Nested linear mixed modeling including a factor applicable to one subject group only

Question

I am trying to build a nested linear mixed model (LMM) where 2 subject groups are compared, each with a set of measurements (time series). The outcome measure (dependent variable) is speech understanding.

One subject group is a patient group wearing an auditory prosthetic (a cochlear implant, or CI), the other a control group (normal hearing, or NH). A total of 32 subjects are included.

For the CI group we know that the time they used their CI plays a role in their outcome. We wish to take this factor into account in the LMM.

The problem: time of CI use cannot be used as a fixed effects co-variate because it doesn't apply to the control group, since they don't have an implant. Labeling them as '0 years' would also not be OK, because that would imply they have a CI, but haven't used them.

So how should I include time-of-device-use in the LMM? I tried fumbling around with the addition of random variables besides the 'subject ID' but that resulted in error messages in SPSS, as it can't seem to build the model anymore with more than 1 random factor (possibly because of the small subject population).

In short: can I add a factor into a nested LMM that applies to one group of subjects only, and if yes, how? I'm using SPSS and I am not proficient with R, unfortunately.

Answer 1

This is a very interesting question. Simply put using a standard L(M)M design we cannot account for a factor that is applicable to one group of subject only. As you correctly identified, setting the control group as having "0 years" is misleading.

I can think of only one "quick" solution which is not perfect in itself:

Use "year-of-CI-used" outcome instead of "raw" outcome. We will define a new outcome variable that is adjusted for how many years our treatment subjects have been using their CI. That way we go forward without having to include it as a fixed effect covariate in our LMM. We would estimate what would be the outcome of each of our 16 treatment subject after say 5 years of using their CI and then take that outcome as our response variable in our LMM. ie. our new outcome variable would be $E\{y|x_{years} = 5 \}$ for our 16 treatment subjects. Such, two-stage regression approaches have been pretty common especially early on; indeed some of the early influential work on the matter took this two-stage approaches directly (e.g. see Baron & Kenny (1986) The moderator-mediator variable distinction in social psychological research: conceptual, strategic, and statistical consideration).
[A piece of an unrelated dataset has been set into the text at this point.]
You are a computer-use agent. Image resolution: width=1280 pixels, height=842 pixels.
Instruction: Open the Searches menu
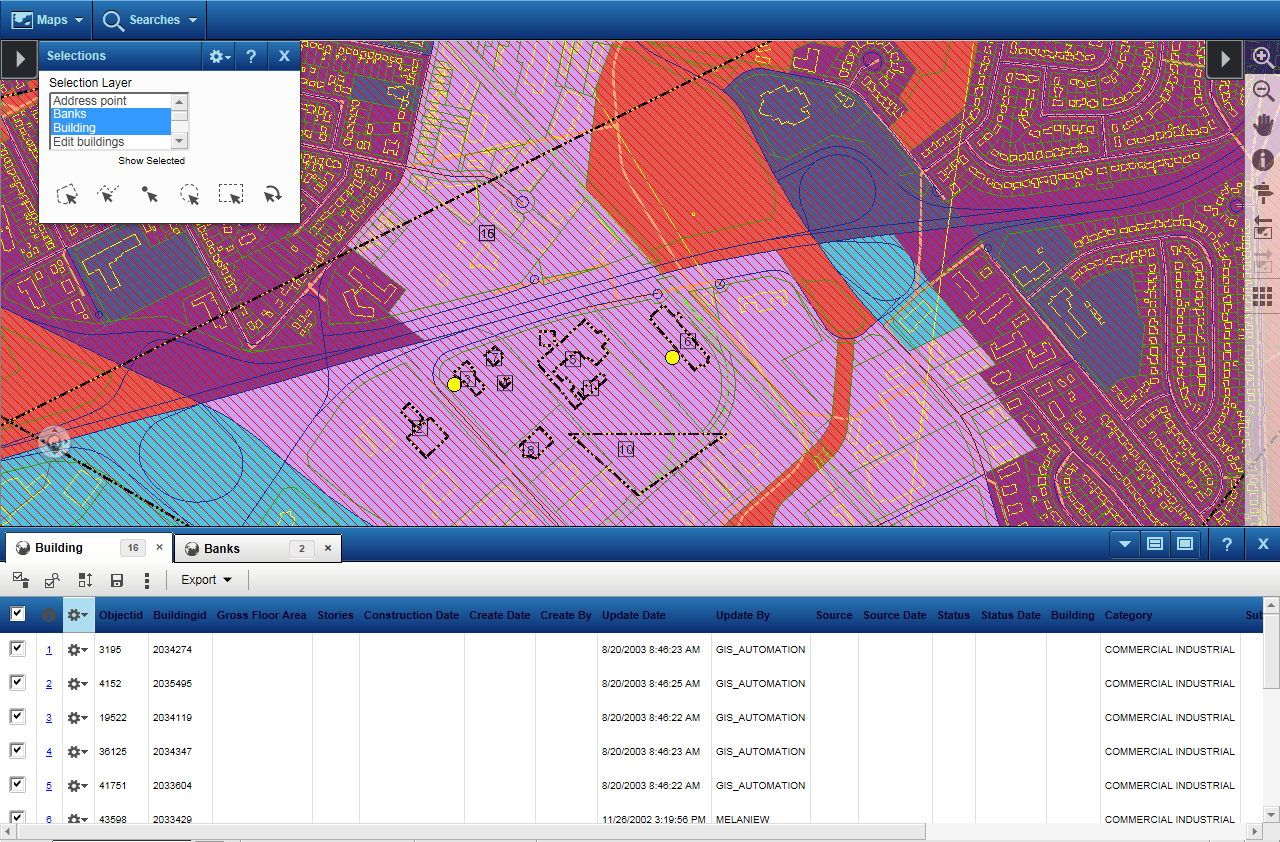pos(150,20)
In general, I think the issue described is related to mediation analysis. I would suggest investing the time to read through a "general introduction" to the subject like VanderWeele (2016) Mediation Analysis: A Practitioner's Guide or a similar text discussing causal mediation methods. The scenario outlined in the question unfortunately does not lent itself to standard approaches because as mentioned, the mediation variable is nonsensical for the control group. Rudolph et al. (2018) Causal mediation analysis with observational data: considerations and illustration examining mechanisms linking neighborhood poverty to adolescent substance use has a nice introduction on the matter too.